Louis Nelson was a sought-after traditional jazz trombonist from New Orleans.

Louis Nelson

Courtesy of William Carter

Louis Nelson. Carter, William (Photographer)

Louis Hall Nelson was a sought-after traditional jazz trombonist from New Orleans. He toured and recorded with some of jazz’s great talents—including “Big Eye” Louis Nelson Delisle, George Lewis, Percy Humphrey, and Kid Thomas Valentine–and was a charter member of the Preservation Hall Jazz Band. A noted brass band player, Nelson performed with the Young Tuxedo, Eureka, George Williams, and Kid Howard brass bands during his long career. At the time of Nelson’s death, jazz historian Dick Allen said he was “the last personal link to the original tailgate style” of New Orleans trombone playing, a bluesy style credited to a few early jazz musicians including Kid Ory.

Nelson was born on September 17, 1902, in New Orleans into a highly educated family. His mother, Anna Hattie Adams Nelson, was a gifted pianist and a graduate of the Boston Conservatory of Music. His father, George Harry Nelson, was a physician and pianist. Shortly after Nelson’s birth, the family moved from New Orleans to the more rural Napoleonville, in Assumption Parish. Though Nelson began his musical career on valve trombone, he soon switched to slide trombone, studying with Professor Claiborne Williams of Donaldsonville. As a youth, Nelson stayed in New Orleans with Reverend Isaac H. Hall, a family friend, on weekdays so he could attend school in the city.

One of Nelson’s first professional gigs was with the influential South Louisiana fiddler Joe Gabriel and his band in Thibodaux, with whom Nelson played in rural parish dance halls. Around 1920 Nelson began playing with Kid Rena’s band. Throughout the majority of his career, Nelson supplemented his music income with driving and chauffeuring jobs.

In the late 1920s Nelson joined Sidney Desvigne’s orchestra, with whom he would play from around 1928 to 1935. Like so many other ensembles of the time, many of the Desvigne orchestra’s gigs would be aboard riverboats, and some excursions would take Nelson and Desvigne’s orchestra as far away as Minnesota. During the Great Depression, Nelson played in a Works Progress Administration (WPA) band under the direction of Pinchback Touro and Louis Dumaine. He played with the Original Tuxedo Orchestra in 1936. Nelson served in the US Navy during World War II and was promoted to musician first class while stationed at the Navy base near Memphis, Tennessee. In the mid-1940s Nelson joined Kid Thomas’s band, with whom he would play on and off for the remainder of his career.
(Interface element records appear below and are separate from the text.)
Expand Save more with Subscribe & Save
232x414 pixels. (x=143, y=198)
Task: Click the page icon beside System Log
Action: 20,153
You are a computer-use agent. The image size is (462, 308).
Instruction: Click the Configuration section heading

After playing gigs on New Orleans’s West Bank and throughout the outlying parishes for many years, Nelson enjoyed a resurgence in popularity when he began gigging in New Orleans proper again. The clarinetist and bandleader George Lewis asked him to sit in with his ensemble, which led to three trips with Lewis’s band to Japan. There Nelson was recorded by the King and Victor labels. He was also one of a number of veteran musicians who were central figures at the sessions in Larry Borenstein’s French Quarter art gallery, which led to the formation of Preservation Hall.

An excellent harmony player with a mellow tone, Nelson was recorded widely during his career, first with Kid Thomas’s ensemble by Bill Russell in 1949, then later by Riverside Records with Percy Humphrey and Thomas. Nelson appeared on three of Atlantic Records’ Jazz at Preservation Hall releases and toured South America and Europe. In 1981 Nelson received a grant from the National Endowment for the Arts to teach jazz history to New Orleans public school students. At the time of his death, he was playing two nights a week at Preservation Hall and was leading his own group, The Louis Nelson All-Stars.

Nelson died on April 5, 1990, after his car was struck by a hit-and-run driver. The Olympia Brass Band led Nelson’s jazz funeral in New Orleans.